UK's 'Greatest Geosites' announced

The Geological Society of London has named its top 100 geological sites in the UK and Ireland, including 10 'people's favourites'.

The list, compiled into an online clickable map, marks the start of Earth Science Week.

Categories for the popular vote included landscapes, outcrops and coastlines, as well as industrial and educational sites.

Stonehenge, Glencoe and Scarborough's Rotunda Museum were among the winners.

The society took public nominations for its list of top 'geosites', which are described as 'anything which highlights the importance of geology to our lives'.

More than 400 different suggestions flooded in, mostly via social media. On Twitter, contributors used the hashtag #100geosites.

Among the final 100 selected by the Geological Society are cliffs and outcrops, peaks and ranges, quarries and mines, cathedrals, rivers, tunnels, caves, coves and islands.

'The list highlights the huge range of incredible geology the UK and Ireland have to offer,' said Prof Rob Butler from the University of Aberdeen, who chairs the society's Geoconservation Committee.

'From the Outer Hebrides to Cornwall, from rocks showing how the crust formed billions of years ago to young sediments pushed around by ice sheets a few thousand years ago, we are unique in having such a diverse geological heritage over a relatively small area.'

To identify 10 popular favourites, the society split the nominations into 10 categories, such as places of scientific or industrial importance, educational sites like museums and field-trip favourites, and prime examples of 'folding and faulting' or 'fire and ice' in the UK and Ireland's geological past.

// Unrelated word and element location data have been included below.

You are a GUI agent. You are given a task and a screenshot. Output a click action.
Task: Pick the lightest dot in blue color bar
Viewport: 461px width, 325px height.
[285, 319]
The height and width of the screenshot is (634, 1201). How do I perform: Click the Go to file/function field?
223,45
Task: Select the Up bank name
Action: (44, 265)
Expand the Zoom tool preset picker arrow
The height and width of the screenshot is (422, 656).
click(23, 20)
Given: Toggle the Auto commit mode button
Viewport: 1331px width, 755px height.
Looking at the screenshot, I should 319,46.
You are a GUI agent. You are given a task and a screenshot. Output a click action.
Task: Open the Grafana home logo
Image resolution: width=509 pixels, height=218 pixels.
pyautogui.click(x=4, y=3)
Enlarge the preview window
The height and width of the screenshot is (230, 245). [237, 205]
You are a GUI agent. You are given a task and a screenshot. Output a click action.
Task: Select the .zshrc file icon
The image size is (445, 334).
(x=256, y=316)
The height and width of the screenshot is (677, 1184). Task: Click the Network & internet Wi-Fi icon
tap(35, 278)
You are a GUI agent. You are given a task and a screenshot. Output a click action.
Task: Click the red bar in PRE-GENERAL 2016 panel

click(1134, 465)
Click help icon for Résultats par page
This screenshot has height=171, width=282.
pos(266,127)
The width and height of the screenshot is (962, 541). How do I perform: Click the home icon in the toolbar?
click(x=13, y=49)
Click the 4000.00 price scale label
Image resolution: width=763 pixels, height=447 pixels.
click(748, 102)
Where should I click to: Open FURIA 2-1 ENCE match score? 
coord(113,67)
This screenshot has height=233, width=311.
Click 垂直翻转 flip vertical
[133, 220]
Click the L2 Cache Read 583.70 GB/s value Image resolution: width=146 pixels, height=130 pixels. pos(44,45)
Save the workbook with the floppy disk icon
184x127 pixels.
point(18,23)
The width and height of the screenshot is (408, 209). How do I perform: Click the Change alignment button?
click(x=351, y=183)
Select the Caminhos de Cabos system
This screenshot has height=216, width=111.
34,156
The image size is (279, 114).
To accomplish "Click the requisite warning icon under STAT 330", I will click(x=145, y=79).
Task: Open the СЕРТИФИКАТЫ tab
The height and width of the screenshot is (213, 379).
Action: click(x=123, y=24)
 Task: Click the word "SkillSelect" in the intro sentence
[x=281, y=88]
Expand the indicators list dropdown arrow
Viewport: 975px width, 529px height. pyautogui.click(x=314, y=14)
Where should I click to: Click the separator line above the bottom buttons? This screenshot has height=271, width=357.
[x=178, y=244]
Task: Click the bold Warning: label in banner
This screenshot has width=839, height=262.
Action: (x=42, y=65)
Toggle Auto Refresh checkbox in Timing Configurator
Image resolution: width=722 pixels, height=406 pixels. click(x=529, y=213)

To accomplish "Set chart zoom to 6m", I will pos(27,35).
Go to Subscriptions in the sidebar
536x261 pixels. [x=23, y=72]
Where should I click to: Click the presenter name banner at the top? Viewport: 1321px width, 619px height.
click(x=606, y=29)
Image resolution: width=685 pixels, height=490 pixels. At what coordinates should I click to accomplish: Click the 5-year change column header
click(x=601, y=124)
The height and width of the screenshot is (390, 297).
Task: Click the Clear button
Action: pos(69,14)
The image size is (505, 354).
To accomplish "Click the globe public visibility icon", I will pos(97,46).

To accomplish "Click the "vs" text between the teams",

More than 1,200 people then voted in the poll.

These were the most popular geosites in each of the 10 categories:

  1. Landscape: Assynt in Scotland, where the remarkable Foreland Mountains were shaped by glaciation.

  2. Industrial and economic importance: Ironbridge Gorge in Shropshire, site of much early mining and industry, named after the pioneering bridge that spans the Severn River.

  3. Historical and scientific importance: Siccar Point in Scotland, the most famous example of Hutton's Unconformity (a junction between rock strata where the older layers underwent erosion before the younger layers were deposited).

  4. Educational: Rotunda Museum, Scarborough, built in 1829 in a design suggested by the 'father of English geology', William Smith.

  5. Adventurous: Staffa in the Inner Hebrides, a volcanic island famous for its hexagonal basalt columns.

  6. Human habitation: Stonehenge, the iconic prehistoric monument in Wiltshire.

  7. Coastal: Hunstanton Cliffs in Norfolk, noted for their contrasting, colourful layers and many fossils.

  8. Outcrops: Craster, Northumberland, where the Great Whin Sill can be seen supporting Dunstanburgh Castle, alongside other formations like Greymare Rock.

  9. Folding and faulting: Millook Haven, part of a section of Cornwall's north coast where spectacularly folded beds of sandstone and shale are exposed.

  10. Fire and ice: Glencoe, one of Scotland's most famous valleys. Cut by a glacier during the last ice age, it runs between steep mountains left over from an ancient super volcano.